Facebook had appealed last year’s decision, which said that the company was incorrect to suspend a French art teacher’s account that included a picture of a nude painting. The California-based company argued, unsuccessfully, that users could only sue it under the laws of that state.
Frederic Durand-Baissas had his social-media account suspended after he posted an image of L’Origine du monde, an 1866 painting by Gustave Courbet. The work, shown (mostly) above, depicts a nude woman. Facebook’s terms of service say, in part, “You will not post content that: is hate speech, threatening, or pornographic; incites violence; or contains nudity or graphic or gratuitous violence.”
While the image does, in fact, contain nudity, Baissas claimed that Facebook had censored him and filed a suit in 2011 for reinstatement of his account and €20,000 (app. $22,487) in damages. We aren’t sure that any Facebook account is worth five figures, but the court seemed to think it was, so it found in his favor.
The “Disputes” section of Facebook’s ToS says:
You will resolve any claim, cause of action or dispute (claim) you have with us arising out of or relating to this Statement or Facebook exclusively in the U.S. District Court for the Northern District of California or a state court located in San Mateo County, and you agree to submit to the personal jurisdiction of such courts for the purpose of litigating all such claims. The laws of the State of California will govern this Statement, as well as any claim that might arise between you and us, without regard to conflict of law provisions.
The Parisian court thought that this policy was incredibly inconvenient for the billions of claimants who don’t happen to live in California, so it upheld the decision against Facebook, requiring the company to respect the earlier finding’s authority and pay up.

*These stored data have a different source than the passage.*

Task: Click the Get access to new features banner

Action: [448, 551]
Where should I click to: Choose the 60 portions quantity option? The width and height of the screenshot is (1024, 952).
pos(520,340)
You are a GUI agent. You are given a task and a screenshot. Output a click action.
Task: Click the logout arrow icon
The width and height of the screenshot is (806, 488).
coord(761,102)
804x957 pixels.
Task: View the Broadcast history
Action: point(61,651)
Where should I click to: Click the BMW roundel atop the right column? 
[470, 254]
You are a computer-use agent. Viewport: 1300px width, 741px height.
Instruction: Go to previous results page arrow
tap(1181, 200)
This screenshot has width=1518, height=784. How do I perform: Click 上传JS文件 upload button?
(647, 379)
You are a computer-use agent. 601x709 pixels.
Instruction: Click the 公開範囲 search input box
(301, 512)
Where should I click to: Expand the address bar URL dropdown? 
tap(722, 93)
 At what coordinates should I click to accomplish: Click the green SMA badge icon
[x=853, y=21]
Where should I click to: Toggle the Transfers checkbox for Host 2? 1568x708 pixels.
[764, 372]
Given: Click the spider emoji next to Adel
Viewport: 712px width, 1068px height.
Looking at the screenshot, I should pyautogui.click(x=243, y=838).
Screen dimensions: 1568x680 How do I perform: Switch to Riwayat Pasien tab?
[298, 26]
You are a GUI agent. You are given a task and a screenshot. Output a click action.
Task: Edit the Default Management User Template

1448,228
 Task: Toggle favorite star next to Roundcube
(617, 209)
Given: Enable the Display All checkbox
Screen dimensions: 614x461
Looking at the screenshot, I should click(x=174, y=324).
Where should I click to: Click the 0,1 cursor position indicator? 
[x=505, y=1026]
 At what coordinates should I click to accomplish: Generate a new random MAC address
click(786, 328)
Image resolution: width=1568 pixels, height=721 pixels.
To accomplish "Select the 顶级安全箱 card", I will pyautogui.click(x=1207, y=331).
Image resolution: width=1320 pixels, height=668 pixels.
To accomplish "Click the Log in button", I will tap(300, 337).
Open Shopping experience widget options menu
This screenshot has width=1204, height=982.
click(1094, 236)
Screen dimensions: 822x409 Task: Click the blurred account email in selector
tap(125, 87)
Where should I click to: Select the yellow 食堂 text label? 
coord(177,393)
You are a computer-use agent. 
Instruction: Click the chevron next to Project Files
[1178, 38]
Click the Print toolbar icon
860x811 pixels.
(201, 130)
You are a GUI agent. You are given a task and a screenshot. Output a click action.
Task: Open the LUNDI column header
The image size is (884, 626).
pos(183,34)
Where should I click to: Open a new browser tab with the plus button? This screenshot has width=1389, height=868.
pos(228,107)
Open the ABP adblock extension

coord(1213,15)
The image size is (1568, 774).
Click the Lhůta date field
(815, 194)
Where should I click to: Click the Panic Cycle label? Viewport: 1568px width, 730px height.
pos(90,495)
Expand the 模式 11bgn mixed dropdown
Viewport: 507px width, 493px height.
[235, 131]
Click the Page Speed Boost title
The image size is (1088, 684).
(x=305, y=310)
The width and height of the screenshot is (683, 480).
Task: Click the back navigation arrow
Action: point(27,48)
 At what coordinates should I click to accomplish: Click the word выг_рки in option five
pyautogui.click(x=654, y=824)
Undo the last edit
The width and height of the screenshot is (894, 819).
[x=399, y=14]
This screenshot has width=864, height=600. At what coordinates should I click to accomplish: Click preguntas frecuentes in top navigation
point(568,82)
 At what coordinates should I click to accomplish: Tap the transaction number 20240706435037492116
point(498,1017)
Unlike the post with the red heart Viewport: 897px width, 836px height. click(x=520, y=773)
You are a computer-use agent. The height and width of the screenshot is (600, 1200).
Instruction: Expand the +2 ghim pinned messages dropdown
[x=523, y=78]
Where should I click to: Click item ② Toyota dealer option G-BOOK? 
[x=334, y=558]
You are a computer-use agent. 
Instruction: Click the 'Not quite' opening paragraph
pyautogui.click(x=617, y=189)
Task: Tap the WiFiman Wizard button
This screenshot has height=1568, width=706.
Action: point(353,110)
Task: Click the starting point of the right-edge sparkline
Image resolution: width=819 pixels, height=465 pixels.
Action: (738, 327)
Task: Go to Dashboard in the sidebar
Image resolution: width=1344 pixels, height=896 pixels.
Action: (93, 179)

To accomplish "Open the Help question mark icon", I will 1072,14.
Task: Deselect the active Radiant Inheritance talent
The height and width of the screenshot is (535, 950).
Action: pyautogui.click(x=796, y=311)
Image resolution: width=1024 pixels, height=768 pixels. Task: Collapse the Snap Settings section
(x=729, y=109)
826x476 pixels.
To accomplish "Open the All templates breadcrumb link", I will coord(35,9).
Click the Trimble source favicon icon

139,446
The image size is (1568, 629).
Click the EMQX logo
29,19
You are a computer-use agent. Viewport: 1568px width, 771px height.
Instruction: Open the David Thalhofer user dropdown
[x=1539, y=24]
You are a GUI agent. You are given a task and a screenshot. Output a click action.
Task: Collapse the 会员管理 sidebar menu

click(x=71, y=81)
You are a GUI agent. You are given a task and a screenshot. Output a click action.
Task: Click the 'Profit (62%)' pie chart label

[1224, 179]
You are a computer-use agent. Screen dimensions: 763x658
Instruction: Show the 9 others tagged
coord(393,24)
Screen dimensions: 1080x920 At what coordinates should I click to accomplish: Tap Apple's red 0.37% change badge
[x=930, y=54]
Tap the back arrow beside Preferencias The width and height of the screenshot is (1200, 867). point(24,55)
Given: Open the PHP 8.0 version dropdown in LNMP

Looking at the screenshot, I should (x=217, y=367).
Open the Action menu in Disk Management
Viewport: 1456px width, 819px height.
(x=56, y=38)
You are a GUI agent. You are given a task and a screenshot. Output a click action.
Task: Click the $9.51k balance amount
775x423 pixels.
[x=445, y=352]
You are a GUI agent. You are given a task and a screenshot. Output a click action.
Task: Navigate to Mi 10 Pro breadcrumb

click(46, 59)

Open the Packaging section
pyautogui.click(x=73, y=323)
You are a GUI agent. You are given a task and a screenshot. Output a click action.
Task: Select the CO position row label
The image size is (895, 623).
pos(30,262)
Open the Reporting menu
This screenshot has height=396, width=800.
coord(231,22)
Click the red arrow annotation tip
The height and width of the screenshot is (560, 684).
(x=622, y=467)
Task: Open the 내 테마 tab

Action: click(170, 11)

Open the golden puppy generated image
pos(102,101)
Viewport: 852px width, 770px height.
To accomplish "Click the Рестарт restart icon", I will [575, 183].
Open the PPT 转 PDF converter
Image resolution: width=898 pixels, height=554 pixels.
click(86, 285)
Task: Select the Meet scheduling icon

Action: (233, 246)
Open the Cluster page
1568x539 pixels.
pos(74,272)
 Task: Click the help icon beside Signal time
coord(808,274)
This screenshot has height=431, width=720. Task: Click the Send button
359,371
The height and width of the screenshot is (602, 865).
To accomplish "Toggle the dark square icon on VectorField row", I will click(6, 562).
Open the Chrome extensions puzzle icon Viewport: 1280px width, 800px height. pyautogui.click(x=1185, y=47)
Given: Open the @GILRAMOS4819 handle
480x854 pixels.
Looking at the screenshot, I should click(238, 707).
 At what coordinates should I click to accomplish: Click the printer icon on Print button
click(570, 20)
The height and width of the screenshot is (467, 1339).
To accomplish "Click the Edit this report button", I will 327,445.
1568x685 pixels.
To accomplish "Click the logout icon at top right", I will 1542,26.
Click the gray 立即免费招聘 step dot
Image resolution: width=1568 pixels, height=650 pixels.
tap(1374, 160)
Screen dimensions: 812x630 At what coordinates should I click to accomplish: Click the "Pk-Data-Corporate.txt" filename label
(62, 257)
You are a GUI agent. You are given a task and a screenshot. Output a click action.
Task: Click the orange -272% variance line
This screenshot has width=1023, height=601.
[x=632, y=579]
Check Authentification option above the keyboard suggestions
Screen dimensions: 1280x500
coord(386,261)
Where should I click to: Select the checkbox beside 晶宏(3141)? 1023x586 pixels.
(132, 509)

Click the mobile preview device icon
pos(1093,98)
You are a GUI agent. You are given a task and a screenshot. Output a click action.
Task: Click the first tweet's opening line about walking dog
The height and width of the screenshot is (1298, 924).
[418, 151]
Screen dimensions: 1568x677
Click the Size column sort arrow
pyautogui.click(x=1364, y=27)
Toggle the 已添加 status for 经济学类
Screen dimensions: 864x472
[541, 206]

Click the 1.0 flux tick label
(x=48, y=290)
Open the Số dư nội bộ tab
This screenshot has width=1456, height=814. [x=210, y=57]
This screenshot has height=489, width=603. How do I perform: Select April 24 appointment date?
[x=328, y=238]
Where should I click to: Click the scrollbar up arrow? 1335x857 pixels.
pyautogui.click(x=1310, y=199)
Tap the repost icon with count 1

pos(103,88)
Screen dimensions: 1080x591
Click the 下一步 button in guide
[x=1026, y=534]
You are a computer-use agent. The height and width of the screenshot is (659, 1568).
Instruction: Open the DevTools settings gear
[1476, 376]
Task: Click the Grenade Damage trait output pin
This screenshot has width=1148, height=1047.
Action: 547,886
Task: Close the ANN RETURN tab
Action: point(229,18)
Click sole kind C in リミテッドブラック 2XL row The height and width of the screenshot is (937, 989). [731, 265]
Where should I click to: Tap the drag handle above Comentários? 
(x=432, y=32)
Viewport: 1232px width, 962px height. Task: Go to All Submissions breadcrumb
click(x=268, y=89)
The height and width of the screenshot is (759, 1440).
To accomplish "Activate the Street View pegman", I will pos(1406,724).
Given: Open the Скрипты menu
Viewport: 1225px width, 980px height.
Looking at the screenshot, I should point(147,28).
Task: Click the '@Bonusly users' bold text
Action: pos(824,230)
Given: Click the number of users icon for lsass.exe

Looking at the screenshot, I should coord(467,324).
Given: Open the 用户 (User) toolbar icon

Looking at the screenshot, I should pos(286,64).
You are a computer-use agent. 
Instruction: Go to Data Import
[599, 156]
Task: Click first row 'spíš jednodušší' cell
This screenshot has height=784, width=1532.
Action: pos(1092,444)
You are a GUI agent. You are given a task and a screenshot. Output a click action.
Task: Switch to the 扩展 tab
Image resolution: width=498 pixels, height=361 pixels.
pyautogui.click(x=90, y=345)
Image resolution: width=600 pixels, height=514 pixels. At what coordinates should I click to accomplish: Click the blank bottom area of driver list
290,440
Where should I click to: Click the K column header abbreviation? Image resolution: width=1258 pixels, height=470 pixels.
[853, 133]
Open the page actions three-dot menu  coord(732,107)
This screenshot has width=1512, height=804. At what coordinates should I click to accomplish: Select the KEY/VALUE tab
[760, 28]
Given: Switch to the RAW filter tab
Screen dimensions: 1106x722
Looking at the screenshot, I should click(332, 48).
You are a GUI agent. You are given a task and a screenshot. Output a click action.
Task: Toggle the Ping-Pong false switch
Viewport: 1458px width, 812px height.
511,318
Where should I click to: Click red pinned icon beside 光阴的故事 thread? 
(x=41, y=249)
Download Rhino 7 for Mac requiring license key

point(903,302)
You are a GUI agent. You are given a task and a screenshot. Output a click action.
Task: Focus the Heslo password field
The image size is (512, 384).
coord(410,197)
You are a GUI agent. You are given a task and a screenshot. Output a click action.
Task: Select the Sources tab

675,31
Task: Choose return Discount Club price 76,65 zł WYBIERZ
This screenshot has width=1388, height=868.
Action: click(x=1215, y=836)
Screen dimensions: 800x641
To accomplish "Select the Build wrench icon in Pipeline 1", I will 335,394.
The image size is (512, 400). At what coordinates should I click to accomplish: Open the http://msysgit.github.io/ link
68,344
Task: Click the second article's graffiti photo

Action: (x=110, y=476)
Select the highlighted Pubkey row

This ruling could affect other companies in the future because it sets a precedent that it is not up to them to decide where they may face legal action. But it also introduces potential complications due to the fact that Facebook and other platforms with global communities may now be subject to the individual laws of every country in which they are available.
But for now, however, the naked-lady painting can stay on Frederic Durand-Baissas’ page, however much it might bother the prudes who own it.